--- The input Enclosed Below ---

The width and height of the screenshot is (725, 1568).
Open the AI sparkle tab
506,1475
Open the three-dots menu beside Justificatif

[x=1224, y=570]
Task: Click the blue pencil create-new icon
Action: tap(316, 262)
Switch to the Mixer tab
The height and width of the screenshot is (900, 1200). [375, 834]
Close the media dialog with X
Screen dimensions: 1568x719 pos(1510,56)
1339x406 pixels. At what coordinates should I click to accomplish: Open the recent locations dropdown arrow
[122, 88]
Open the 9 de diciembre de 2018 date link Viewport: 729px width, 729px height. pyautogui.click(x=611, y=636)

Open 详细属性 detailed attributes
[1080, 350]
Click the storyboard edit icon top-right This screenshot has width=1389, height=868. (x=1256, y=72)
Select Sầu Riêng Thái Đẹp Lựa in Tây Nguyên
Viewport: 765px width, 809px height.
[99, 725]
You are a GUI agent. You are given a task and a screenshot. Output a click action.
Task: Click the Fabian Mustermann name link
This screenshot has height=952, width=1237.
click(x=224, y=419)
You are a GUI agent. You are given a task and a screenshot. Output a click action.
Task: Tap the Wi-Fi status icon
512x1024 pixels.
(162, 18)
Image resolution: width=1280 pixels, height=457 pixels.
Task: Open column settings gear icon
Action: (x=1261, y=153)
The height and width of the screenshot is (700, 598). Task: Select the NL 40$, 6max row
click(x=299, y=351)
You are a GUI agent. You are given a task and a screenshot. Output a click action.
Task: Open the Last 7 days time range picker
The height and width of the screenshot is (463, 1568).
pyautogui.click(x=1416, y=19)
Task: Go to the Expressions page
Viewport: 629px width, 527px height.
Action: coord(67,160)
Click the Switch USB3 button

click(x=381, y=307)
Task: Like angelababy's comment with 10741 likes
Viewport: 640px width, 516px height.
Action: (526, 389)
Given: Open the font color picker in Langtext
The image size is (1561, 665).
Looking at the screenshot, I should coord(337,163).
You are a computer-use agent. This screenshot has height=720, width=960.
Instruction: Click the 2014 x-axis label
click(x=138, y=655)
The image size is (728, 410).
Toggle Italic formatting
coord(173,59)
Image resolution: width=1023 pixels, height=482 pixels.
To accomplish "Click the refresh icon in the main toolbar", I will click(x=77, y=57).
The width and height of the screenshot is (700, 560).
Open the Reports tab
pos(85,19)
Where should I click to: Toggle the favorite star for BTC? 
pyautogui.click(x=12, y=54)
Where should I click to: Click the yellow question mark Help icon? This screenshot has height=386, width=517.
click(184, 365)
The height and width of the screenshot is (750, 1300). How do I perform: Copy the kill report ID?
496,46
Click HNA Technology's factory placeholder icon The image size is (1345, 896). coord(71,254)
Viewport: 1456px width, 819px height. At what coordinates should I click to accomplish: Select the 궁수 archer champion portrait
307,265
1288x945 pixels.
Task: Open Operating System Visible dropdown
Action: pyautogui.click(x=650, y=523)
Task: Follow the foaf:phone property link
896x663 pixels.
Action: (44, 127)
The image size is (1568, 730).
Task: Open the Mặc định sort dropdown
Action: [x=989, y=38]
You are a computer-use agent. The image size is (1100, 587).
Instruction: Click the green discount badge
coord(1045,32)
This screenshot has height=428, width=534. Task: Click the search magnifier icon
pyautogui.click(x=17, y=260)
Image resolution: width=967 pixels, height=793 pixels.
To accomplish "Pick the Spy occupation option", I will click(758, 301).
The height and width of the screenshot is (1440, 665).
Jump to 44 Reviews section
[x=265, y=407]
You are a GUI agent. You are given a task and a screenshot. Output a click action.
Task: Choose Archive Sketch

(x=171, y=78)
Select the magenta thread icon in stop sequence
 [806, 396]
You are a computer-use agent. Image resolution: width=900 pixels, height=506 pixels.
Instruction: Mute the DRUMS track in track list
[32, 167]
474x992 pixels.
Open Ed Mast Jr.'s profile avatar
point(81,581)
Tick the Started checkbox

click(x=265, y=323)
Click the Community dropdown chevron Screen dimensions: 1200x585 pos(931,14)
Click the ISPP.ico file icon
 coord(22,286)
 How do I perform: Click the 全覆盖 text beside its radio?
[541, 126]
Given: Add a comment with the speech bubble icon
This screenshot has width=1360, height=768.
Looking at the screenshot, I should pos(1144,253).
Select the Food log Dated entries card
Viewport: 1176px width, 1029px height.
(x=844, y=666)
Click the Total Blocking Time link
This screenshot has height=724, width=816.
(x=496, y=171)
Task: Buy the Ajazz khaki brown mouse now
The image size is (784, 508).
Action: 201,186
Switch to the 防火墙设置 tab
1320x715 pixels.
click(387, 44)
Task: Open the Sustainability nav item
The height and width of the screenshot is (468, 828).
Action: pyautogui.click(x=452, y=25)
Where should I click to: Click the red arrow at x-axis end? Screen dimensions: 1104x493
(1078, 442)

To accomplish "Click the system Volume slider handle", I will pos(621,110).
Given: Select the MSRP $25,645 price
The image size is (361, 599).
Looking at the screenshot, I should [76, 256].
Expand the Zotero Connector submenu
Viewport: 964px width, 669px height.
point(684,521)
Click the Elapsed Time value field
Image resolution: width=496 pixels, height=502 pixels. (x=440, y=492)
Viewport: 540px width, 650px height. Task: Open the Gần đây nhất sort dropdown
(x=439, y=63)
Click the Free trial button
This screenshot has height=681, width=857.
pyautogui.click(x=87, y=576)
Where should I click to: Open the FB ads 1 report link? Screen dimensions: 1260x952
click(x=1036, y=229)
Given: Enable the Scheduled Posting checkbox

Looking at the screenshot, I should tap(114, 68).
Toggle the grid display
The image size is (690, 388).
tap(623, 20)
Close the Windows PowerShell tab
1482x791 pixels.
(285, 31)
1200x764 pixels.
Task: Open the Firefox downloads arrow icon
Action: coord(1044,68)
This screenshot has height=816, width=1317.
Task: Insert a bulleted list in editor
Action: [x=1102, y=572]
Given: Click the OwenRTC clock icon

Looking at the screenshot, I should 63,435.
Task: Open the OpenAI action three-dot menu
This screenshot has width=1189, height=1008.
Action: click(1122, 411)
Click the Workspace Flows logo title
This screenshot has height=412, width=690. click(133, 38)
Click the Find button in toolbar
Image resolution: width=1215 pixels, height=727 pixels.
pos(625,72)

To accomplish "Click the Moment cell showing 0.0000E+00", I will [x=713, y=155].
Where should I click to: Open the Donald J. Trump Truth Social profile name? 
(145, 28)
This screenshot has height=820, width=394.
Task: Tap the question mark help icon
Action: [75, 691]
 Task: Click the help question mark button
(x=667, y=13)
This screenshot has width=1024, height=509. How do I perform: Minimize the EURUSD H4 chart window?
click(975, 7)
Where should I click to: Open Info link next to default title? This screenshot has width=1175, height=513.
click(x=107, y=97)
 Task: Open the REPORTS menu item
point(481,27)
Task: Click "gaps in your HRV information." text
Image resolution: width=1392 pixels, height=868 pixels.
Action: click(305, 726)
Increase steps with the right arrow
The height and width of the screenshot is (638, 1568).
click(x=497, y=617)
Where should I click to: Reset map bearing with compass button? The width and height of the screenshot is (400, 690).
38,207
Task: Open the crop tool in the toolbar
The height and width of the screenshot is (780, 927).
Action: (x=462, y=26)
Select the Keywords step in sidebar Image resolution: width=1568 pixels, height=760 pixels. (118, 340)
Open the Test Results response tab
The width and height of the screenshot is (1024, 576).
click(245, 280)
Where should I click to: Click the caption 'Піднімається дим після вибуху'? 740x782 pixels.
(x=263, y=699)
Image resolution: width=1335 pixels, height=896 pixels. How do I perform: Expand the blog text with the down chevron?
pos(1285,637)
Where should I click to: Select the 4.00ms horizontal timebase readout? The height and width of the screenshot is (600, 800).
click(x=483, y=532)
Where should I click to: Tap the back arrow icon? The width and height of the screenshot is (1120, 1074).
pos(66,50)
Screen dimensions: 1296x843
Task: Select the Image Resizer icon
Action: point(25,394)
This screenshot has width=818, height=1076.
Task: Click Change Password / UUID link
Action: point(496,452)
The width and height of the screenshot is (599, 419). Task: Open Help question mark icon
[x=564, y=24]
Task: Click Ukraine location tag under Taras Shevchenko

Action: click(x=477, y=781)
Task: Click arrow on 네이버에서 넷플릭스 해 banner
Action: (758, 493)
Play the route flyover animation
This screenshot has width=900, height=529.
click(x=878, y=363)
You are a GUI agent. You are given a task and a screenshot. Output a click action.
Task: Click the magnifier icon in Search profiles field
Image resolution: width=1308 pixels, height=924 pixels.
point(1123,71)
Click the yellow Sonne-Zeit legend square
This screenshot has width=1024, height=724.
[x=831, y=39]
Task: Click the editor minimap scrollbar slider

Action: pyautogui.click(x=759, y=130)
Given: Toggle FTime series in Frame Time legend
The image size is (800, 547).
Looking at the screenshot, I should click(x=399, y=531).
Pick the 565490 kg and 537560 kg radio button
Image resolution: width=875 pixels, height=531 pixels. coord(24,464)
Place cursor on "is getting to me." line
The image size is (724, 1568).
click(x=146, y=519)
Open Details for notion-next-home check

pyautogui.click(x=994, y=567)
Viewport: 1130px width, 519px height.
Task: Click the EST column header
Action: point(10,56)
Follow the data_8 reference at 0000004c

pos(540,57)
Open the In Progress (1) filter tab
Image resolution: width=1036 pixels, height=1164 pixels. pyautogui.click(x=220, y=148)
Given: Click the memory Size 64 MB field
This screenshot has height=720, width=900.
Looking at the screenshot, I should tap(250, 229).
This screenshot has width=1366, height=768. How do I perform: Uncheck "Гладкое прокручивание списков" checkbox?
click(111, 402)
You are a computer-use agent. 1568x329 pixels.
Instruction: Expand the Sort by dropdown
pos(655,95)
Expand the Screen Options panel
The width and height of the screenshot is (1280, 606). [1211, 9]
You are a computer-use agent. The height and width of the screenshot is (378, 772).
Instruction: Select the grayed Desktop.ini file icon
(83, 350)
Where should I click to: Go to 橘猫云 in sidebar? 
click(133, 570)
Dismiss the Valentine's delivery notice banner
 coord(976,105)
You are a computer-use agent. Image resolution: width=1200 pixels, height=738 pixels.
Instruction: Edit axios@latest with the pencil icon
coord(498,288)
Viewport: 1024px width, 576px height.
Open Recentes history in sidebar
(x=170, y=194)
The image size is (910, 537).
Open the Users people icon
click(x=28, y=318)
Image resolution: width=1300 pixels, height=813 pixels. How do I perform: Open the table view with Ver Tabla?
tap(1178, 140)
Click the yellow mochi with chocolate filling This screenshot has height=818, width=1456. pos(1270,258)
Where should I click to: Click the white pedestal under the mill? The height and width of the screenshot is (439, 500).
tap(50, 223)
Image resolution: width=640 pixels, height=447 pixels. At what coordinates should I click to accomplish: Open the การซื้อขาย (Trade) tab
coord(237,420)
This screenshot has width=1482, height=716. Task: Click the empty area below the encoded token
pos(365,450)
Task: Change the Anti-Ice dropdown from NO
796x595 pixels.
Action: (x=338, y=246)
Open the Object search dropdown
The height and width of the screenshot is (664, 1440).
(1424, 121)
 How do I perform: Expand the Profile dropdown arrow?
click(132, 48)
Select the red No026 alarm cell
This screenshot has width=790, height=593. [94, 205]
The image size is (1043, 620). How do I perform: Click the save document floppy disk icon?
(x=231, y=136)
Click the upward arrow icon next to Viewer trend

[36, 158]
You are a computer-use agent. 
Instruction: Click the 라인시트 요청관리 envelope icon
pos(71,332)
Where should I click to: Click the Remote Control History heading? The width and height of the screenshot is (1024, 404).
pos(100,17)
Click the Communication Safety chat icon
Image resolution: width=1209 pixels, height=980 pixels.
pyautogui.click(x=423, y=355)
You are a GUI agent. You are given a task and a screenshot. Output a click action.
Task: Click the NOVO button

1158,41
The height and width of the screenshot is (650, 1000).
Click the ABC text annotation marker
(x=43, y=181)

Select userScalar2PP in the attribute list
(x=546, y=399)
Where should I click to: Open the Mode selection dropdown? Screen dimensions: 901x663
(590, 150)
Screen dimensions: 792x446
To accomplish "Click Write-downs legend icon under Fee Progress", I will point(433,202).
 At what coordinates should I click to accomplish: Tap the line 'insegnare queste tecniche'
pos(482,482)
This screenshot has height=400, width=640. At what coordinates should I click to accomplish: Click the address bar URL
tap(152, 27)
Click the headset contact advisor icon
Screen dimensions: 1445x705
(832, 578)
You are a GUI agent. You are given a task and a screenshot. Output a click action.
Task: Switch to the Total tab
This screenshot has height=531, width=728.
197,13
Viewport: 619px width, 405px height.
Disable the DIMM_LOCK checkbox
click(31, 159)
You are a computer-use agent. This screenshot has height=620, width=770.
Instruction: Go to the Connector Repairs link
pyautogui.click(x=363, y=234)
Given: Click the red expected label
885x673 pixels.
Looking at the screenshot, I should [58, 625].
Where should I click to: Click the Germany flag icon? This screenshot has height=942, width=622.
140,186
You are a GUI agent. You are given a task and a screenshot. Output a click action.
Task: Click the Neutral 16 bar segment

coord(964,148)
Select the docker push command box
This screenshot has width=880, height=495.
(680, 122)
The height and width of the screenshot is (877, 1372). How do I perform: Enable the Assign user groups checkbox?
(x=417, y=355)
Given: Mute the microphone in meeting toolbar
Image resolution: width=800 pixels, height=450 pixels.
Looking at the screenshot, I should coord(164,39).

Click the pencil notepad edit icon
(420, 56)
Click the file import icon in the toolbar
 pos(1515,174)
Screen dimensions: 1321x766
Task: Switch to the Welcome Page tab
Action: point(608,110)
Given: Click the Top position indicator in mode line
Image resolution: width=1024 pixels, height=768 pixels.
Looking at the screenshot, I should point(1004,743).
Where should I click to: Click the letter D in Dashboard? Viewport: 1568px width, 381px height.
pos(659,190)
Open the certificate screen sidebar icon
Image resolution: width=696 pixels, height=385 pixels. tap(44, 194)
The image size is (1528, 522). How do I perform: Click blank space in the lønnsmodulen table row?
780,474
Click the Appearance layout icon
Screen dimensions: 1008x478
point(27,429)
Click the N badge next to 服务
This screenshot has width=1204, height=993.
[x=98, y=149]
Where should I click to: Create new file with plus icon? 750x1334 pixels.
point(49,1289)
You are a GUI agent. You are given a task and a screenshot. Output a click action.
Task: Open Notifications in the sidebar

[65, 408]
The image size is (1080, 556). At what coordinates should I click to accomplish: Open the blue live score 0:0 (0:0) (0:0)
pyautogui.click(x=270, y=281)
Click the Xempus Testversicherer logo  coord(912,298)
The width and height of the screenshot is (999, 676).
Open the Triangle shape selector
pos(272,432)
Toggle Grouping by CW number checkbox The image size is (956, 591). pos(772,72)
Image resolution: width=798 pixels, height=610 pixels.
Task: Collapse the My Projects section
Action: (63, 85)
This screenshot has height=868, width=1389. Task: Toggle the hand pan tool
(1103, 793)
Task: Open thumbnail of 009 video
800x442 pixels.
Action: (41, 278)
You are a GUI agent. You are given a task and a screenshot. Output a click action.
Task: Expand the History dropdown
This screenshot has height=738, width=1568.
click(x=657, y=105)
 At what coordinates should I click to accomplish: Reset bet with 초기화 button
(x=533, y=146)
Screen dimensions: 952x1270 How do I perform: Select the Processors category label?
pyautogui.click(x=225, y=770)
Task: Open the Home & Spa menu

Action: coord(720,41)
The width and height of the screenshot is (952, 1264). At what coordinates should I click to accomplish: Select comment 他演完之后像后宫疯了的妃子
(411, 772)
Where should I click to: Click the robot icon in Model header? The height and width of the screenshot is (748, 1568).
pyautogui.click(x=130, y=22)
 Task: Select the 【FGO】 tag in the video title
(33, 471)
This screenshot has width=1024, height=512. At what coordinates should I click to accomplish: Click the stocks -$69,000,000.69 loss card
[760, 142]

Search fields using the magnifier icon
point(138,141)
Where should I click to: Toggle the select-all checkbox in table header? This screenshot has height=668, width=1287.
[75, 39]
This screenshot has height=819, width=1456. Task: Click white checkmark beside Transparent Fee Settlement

--- End of Enclosed The input ---

### Aim of the exercise:
Pull out all lines containing the word "picker" from the entries above.

### Reply:
Task: Open the Last 7 days time range picker
Given: Open the font color picker in Langtext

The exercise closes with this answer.